EXTRAIT FOURNI:

PoKES - The Politics of Knowledge, Expertise, and Science



Organisation

Michael Stambolis-Ruhstorfer

Avec le soutien financier de l’Institut Universitaire de France

Présentation

Les expert·es ont toujours provoqué des vagues politiques et culturelles. En 2020, cependant, ces vagues ont pris l'ampleur d'un véritable raz-de-marée, les populations du monde entier se précipitant pour réagir à la menace d'une épidémie mortelle. Qu'il s'agisse de surfer sur ces vagues pour atteindre de nouveaux sommets de popularité ou de nager à contre-courant, les responsables politiques et les scientifiques naviguent dans des eaux très agitées. Par exemple, le président américain Joseph Biden a déclaré que sous son administration, « nous redonnons la parole à la science ». Pour démontrer cet engagement, M. Biden a élevé le Bureau de la politique scientifique et technologique de la Maison-Blanche au rang de ministère et a publiquement annulé les directives de l'ère Trump qui restreignaient l'expression publique des scientifiques travaillant pour des agences fédérales. Dans le même temps, d'autres dirigeant·es, comme le président français Emmanuel Macron, ont alterné les éloges et les critiques à l'égard des avis des conseils scientifiques qu'ils ont eux-mêmes créés pour lutter contre l'épidémie. Leurs rivaux politiques de tous bords marchent sur une fine ligne rhétorique entre la dénonciation d'un gouvernement d'experts contre la volonté populaire d'une part et les dangers des théories conspirationnistes anti-scientifiques d'autre part. Ce séminaire cherche à interroger l'intersection inconfortable, déroutante et conséquente de la politique, de la science et de l'expertise, dont la crise du Covid-19 n'est que le dernier exemple dramatique.

EXTRAIT DU LISTING:

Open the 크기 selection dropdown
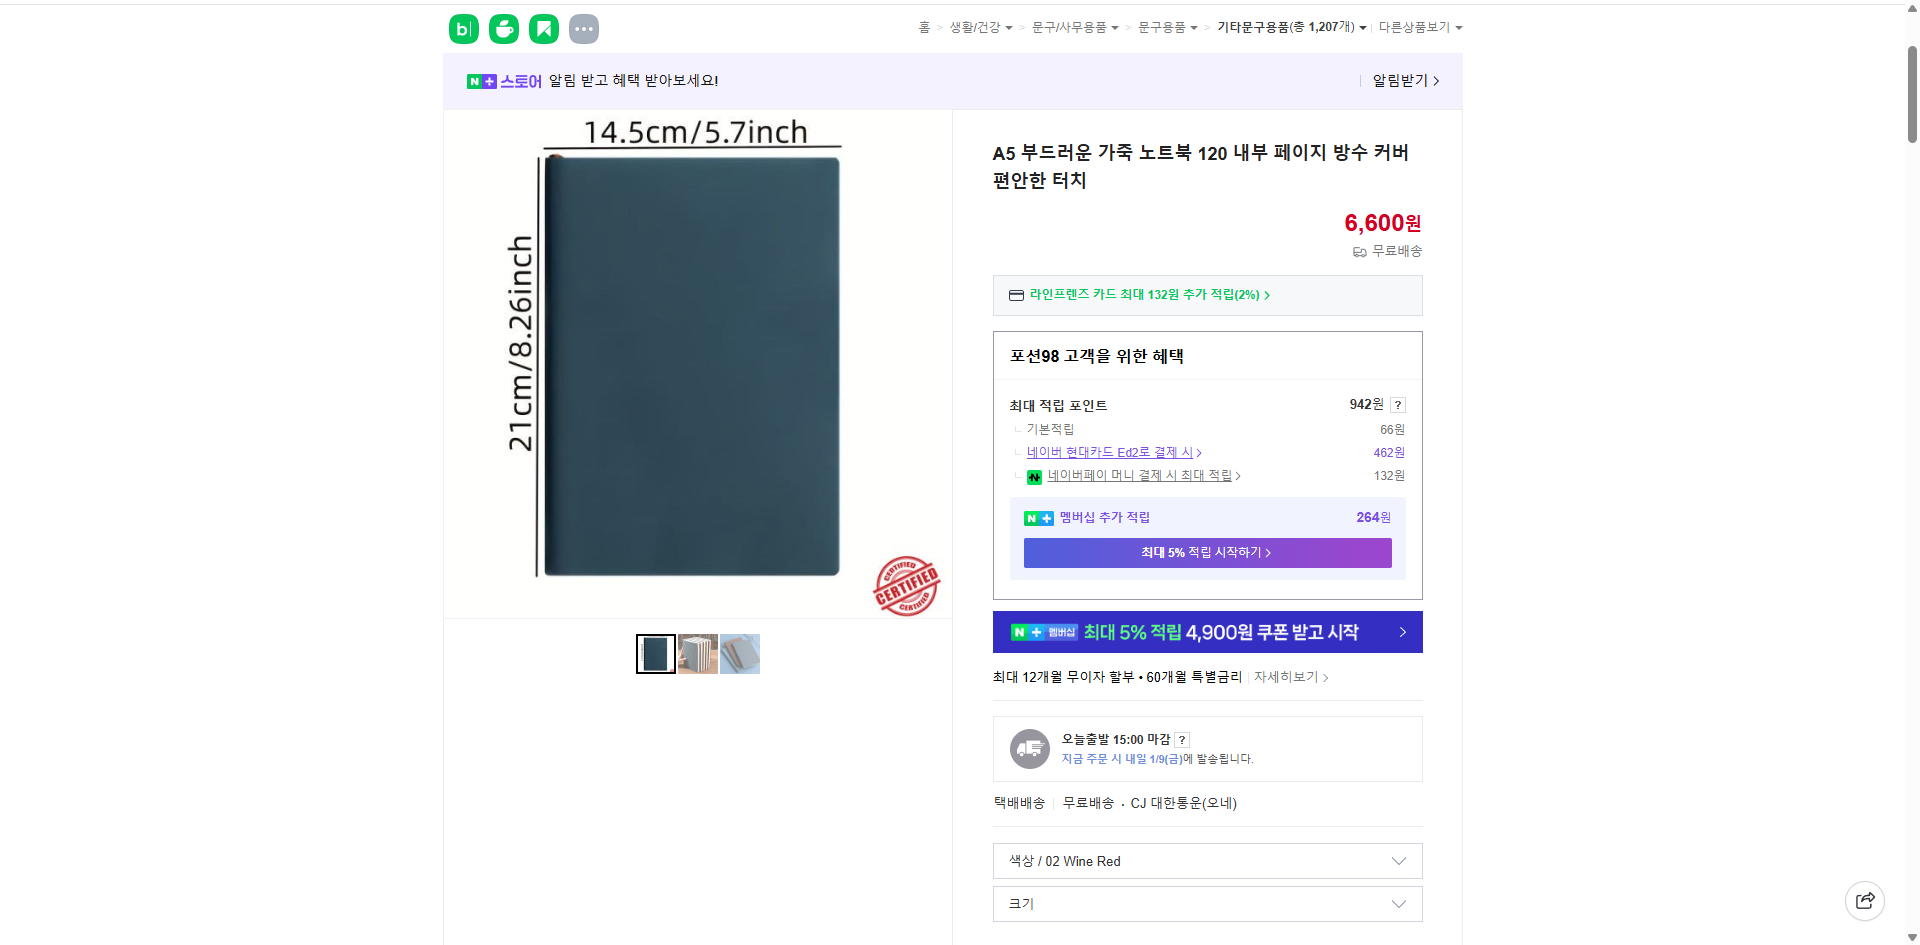1920x945 pixels. pyautogui.click(x=1206, y=903)
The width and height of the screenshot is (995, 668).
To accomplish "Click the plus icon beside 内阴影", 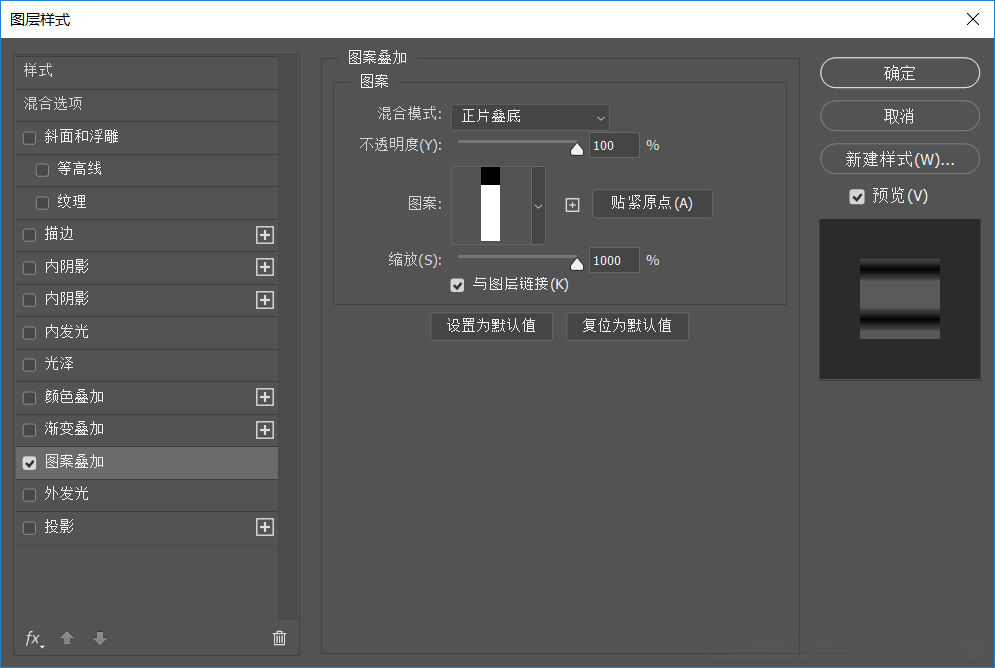I will pyautogui.click(x=264, y=267).
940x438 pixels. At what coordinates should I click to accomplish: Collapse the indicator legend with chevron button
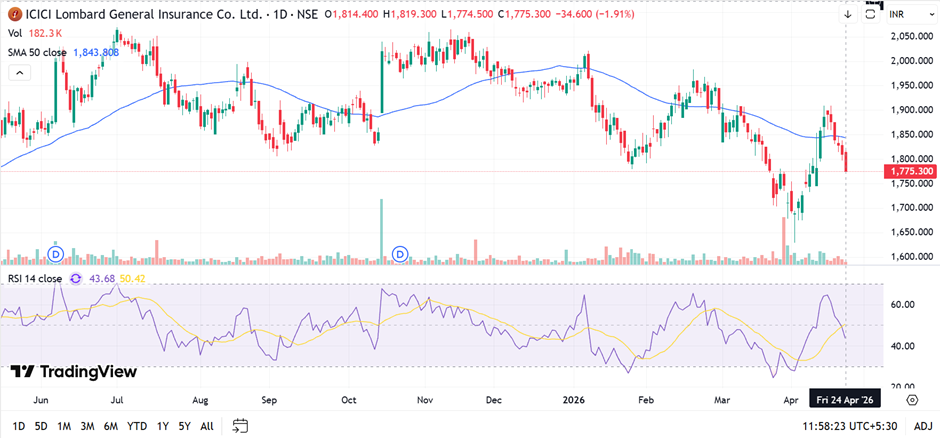click(18, 73)
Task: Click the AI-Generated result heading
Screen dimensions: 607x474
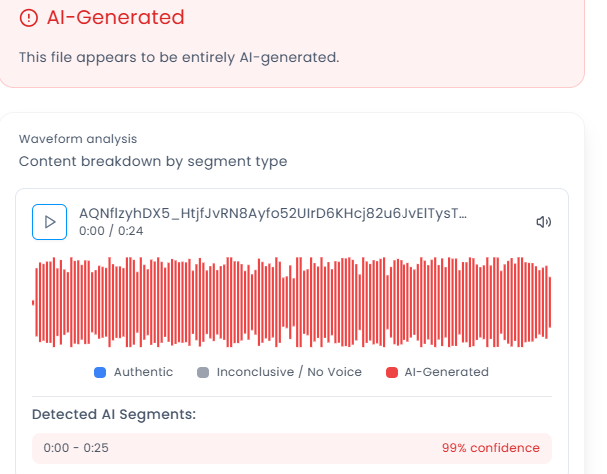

CONSIGNES DE LA TÂCHE:
Condensez sous forme de liste le paragraphe de l'extrait fourni qui commence par « Les expert·es ont toujours provoqué », en conservant ses faits principaux. Appuyez-vous uniquement sur l'extrait fourni.

RÉSULTAT DE LA TÂCHE:
- Les expert·es ont toujours suscité des remous politiques et culturels, devenus un raz-de-marée en 2020 face à la menace d'une épidémie mortelle.
- Responsables politiques et scientifiques évoluent dans des eaux très agitées, entre recherche de popularité et opposition au courant.
- Joseph Biden affirme que son administration « redonne la parole à la science ». Il a élevé le Bureau de la politique scientifique et technologique de la Maison-Blanche au rang de ministère et annulé les directives de l'ère Trump qui restreignaient l'expression publique des scientifiques des agences fédérales.
- Emmanuel Macron, entre autres, a alterné éloges et critiques envers les conseils scientifiques qu'il avait créés contre l'épidémie.
- Les rivaux politiques de tous bords oscillent entre dénonciation d'un gouvernement d'experts contraire à la volonté populaire et mise en garde contre les théories conspirationnistes anti-scientifiques.
- Le séminaire interroge l'intersection de la politique, de la science et de l'expertise, dont la crise du Covid-19 est le dernier exemple dramatique.